Тим пробрался обратно по коридору – осторожно, чтобы не наступить на провод, достал из сумки плоскогубцы и точно так же вернулся. Стараясь держаться сбоку от двери, он зажал ручку в тиски и резко повернул, срывая болты и цилиндры. Потом он снова распластался у стены, заставил себя не думать о боли и снова ударил по двери.
В этот раз она поддалась. Он влетел внутрь, качнув пистолетом влево, потом вправо.
Аист сидел под окном, сжавшись в комок; рядом с ним валялся «Люггер». Одна рука обхватила колено, другую он прижимал к груди. Его рот был приоткрыт, очки висели на одном ухе. Лицо Аиста было густо-красным, и на нем блестел высыхающий пот.
Тим отпихнул «Люггер», проверил пульс, но не нашел его. Сердце Аиста не выдержало.
Тим стоял и оглядывал комнату. Она представляла собой странную смесь антикварных штучек и старомодных игрушек. Стеганое одеяло, накинутое на деревянную кровать. Магнитофон «Силвертон» на лакированном столике рядом с пачкой старых пластинок, тут же кучка стодолларовых купюр и открытая коробка для ланча, наполненная аккуратными пачками банкнот.
Тим наклонился и заглянул за единственную картину на стене, где Лу Гери, самый счастливый человек на планете Земля, смотрел на стадион, заполненный тысячами людей, и заметил стальной блеск сейфа. Взглянув с другой стороны, он обнаружил провода и пластиковую взрывчатку. Тим подумал о своих товарищах из группы по задержанию, на тумбочке возле кровати нашел маркер и написал «БОМБА» на стене крупными буквами, не забыв пририсовать толстую стрелку, указывающую на картину.

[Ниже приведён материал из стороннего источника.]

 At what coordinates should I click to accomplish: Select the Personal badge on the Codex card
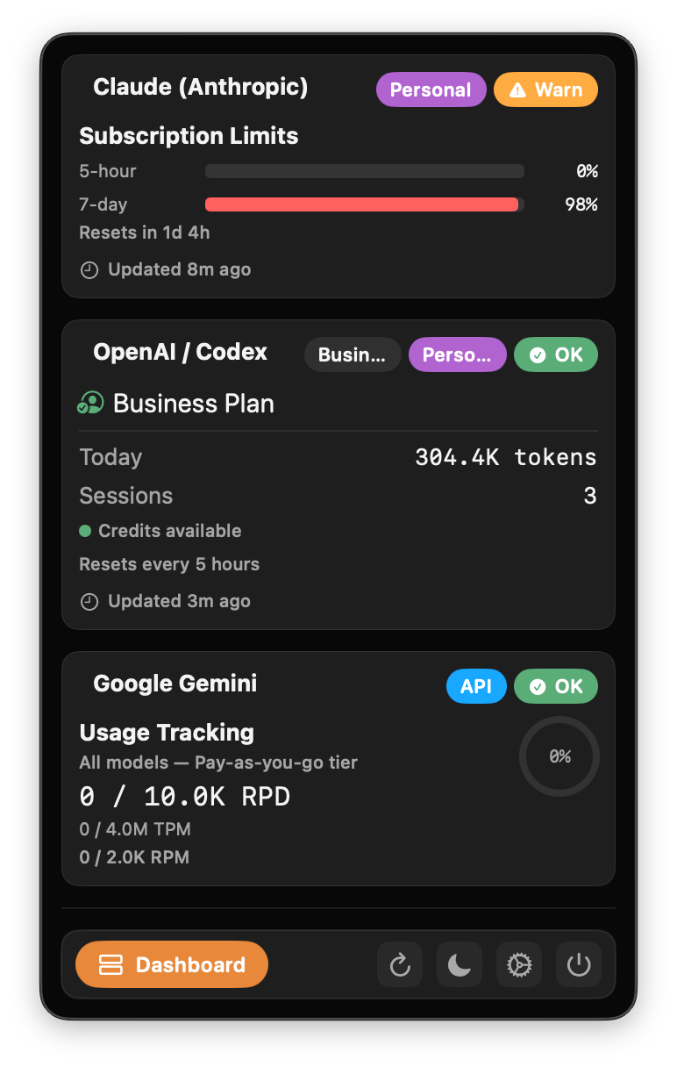pos(457,354)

Он осторожно открыл дверь чулана и обнаружил несколько сотен старых детских коробок для ланча, сложенных рядами от пола до потолка. Он вытащил верхнюю и осторожно ее открыл. Она была битком набита наличными, в основном пятерками и десятками. Он решил, что деньги около магнитофона были последней выплатой – возможно, за участие Аиста в убийстве его, Тима. Или за убийство, которое еще планировалось. За убийство Кинделла.
Полочка в ванной ломилась от банок с таблетками. С края ванны на Тима смотрела резиновая уточка. Вдоль кафельных стен были развешаны десятки фотографий, на большинстве которых красовался Кинделл. Вот он выходит из магазина, завязывает ботинки на тротуаре, убирается в гараже. Обычный житель пригорода в воскресенье после обеда. Если бы можно было совершить путешествие во времени и всадить Кинделлу в голову несколько пуль до того, как на календаре появится 3 февраля…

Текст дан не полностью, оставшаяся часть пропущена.